* U.N. inspectors declare Iran mission a failure
* Japan may cut Iranian imports by as much as 20 percent - paper
* U.S. lawmakers urge govt to cool fuel prices with oil stocks
By Florence Tan
SINGAPORE, Feb 23 (Reuters) - Brent crude held steady on Thursday, near a nine-month high of about $123, as supply worries from heightened tensions between Iran and the West offset concerns that a slowdown in the global economy could curb oil demand.
U.N. inspectors sent to visit the country’s nuclear installations declared their mission a failure, a setback likely to increase the risk of confrontation with the West.
A larger-than-expected build in crude stockpiles in the United States following weak economic data from China and Europe depressed U.S. crude futures.
Brent crude for April delivery fell 5 cents to $122.85 by 0303 GMT after it rose on Wednesday for a third day to settle at $122.90, the highest in nine months.
U.S. crude futures for April was down 41 cents to $105.87 after settling at a nine-month high of $106.28 a barrel the previous day.
“Any further news of escalating tensions in Iran or other Middle East or African countries will likely increase the risk premium although our short-term view could be that prices could dip today on profit-taking as prices reach overbought territory,” said Natalie Robertson, a commodity strategist at ANZ bank.
Brent’s risk premium has risen closer to $15 a barrel from $5-$10 previously after top Iranian crude buyers China and India planned to reduce imports from the Islamic Republic, Robertson said.
Japan could cut Iranian imports by as much as 20 percent or more this year, a local newspaper reported, following reductions planned by other buyers in Asia and Europe as Western sanctions made trade difficult.

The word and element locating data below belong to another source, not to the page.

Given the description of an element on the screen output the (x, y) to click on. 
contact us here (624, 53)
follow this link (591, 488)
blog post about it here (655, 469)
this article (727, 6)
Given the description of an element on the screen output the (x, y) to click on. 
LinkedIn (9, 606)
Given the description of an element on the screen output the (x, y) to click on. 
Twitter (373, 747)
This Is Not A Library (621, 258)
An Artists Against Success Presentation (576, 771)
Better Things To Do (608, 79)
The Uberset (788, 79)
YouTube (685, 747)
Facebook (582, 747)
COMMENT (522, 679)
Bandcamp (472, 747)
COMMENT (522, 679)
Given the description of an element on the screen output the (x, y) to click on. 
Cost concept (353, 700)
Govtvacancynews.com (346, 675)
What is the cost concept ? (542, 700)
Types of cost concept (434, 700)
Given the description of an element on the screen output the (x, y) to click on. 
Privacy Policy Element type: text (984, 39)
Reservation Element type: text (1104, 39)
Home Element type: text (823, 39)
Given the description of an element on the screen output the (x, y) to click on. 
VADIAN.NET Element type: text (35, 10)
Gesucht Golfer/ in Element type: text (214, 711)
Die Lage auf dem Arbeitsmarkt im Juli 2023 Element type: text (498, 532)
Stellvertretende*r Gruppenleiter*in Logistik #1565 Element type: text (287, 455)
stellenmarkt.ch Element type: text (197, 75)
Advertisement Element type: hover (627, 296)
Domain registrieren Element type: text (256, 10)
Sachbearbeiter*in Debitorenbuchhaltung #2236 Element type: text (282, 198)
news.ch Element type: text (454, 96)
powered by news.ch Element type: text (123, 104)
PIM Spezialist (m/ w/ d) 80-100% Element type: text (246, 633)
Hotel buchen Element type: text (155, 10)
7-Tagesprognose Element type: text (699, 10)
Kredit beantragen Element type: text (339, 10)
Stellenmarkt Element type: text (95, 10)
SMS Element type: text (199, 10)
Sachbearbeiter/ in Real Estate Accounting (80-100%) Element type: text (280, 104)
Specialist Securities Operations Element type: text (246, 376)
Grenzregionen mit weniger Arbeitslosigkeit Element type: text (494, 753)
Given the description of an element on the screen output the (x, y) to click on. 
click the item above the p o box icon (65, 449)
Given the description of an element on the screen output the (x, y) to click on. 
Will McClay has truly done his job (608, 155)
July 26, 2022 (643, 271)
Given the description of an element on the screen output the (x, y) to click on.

Front-month Brent futures have risen about 9 percent from the start of the year as geopolitical and production issues in Iran, the North Sea, South Sudan, Syria and Yemen tightened supplies.
Goldman Sachs said it expects Brent crude prices to rise to $127.50 a barrel over the next 12 months in order to restrain demand growth and keep it in line with available supplies.
“The increased supplies have been absorbed by the market and leaves the world in the unprecedented situation in which OPEC spare capacity is at a trough rather than at a peak just as the world economic recovery is getting on a more solid footing,” analysts at the bank said in a Feb. 22 note.
Asian shares and the euro fell on Thursday as the health of the global economy was back into focus after Wednesday’s data from Europe and China showed a slowdown in service and manufacturing activities.
Skyrocketing oil costs have turned U.S. gasoline prices into a key issue for the 2012 presidential election season.
Three Democratic lawmakers on Wednesday urged the White House to signal it is ready to tap the nation’s oil stockpiles to combat surging fuel prices, arguing an “aggressive” strategy could tamp down speculation.
Yet, Germany said it has no plans to release any of its strategic oil reserves to combat rising oil prices.
“Stockpiles are only to be released if there is a substantial decline in oil supplies, rather than in response to higher prices,” ANZ’s Robertson said.
“If U.S. oil prices rise above $110 a barrel we could see a hit on U.S. oil demand -- and this lower demand profile will likely cap further price hikes, just as it did last year.”
Oil investors will focus next on inventory reports to be released by the U.S. Energy Information Administration on Thursday at 1600 GMT.
U.S. crude stockpiles rose by 3.6 million barrels in the week to Feb. 17, data from the American Petroleum Institute showed, compared with analysts’ expectations for a 500,000 barrel build.